Kevin, a peace builder, told the gathering that religious discrimination was “harming the growth of people in India as one nation.”
“We as Indians are one and no religion should divide us,” he asserted.
Christians and Muslims in India have accused pro-Hindu groups of violently curtailing religious freedom since the Bharatiya Janata Party [BJP] of prime minister, Narendra Mod,i came to power in 2014. Modi is seeking a consecutive third term with the polls next year. Hindu groups that support the BJP want to make India a theocracy, though the Indian constitution envisages a secular nation.
We as Indians are one and no religion should divide us
Right-wing Hindu groups have accused Christians, who only account for 2.3 per cent of India’s population of 1.4 billion, of mass-scale religious conversion. Eleven Indian states, most ruled by the BJP, have enacted a draconian anti-conversion law, which is often used to target Christians in the country.
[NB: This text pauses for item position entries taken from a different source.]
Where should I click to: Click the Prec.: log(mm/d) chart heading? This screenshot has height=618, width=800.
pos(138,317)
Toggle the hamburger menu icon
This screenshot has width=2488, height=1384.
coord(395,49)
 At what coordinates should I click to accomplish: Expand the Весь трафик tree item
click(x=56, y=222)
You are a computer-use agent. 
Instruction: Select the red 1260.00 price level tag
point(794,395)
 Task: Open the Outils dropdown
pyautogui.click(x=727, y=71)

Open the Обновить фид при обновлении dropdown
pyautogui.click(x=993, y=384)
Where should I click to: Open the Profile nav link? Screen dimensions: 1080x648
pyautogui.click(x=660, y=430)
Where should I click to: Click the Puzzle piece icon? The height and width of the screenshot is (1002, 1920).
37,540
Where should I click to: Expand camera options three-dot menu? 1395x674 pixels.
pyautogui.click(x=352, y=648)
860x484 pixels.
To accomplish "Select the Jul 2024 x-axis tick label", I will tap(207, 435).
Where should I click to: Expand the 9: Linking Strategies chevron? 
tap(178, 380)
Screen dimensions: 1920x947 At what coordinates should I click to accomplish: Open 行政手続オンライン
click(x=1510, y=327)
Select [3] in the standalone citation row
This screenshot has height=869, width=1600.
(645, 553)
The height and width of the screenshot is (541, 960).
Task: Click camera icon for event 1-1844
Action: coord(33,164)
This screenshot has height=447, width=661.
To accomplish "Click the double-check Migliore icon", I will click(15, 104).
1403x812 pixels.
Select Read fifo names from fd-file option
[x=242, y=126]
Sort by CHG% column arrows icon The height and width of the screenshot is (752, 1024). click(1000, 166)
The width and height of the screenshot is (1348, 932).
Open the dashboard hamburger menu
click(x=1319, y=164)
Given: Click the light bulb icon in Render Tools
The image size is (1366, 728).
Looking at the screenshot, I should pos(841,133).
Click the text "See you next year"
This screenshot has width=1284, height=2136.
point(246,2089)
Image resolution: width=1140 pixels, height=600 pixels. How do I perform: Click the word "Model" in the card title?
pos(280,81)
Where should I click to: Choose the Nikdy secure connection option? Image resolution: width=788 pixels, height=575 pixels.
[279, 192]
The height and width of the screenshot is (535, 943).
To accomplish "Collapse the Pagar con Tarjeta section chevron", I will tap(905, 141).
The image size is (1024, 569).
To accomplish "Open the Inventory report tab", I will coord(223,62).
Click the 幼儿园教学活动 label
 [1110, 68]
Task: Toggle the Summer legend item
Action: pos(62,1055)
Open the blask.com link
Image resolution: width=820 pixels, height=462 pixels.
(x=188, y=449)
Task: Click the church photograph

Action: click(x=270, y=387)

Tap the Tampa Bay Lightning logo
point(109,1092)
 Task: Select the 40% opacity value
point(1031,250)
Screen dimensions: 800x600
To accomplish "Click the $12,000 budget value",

Muslims, who make up more than 14 per cent of the population, are often attacked and killed by right-wing Hindu mobs for eating beef and for conducting loud prayers.
During a hearing on ‘Advancing Religious Freedom within the US–India Bilateral Relationship’ on September 20, the United States Commission on International Religious Freedom said yet again that “religious freedom conditions in India have notably declined in recent years.”
Sister Stella Balthazar, provincial of the Ooty province of the Franciscan Missionaries of Mary, who was the chief guest at the gathering of peace builders, asked students to learn India’s constitution and its basic tenets of democracy, secularism and fraternity.
“We see a rise in hostility and intolerance in many parts of the country,” Sister Balthazar lamented.
Kruthiharini G. C, a Hindu peace builder, wanted to eliminate the urban-rural divide in the country.
“Unless we remove this, there is little chance for peace and harmony,” Kruthiharini explained.
Father Monfort said the school was planning to organise similar programmes.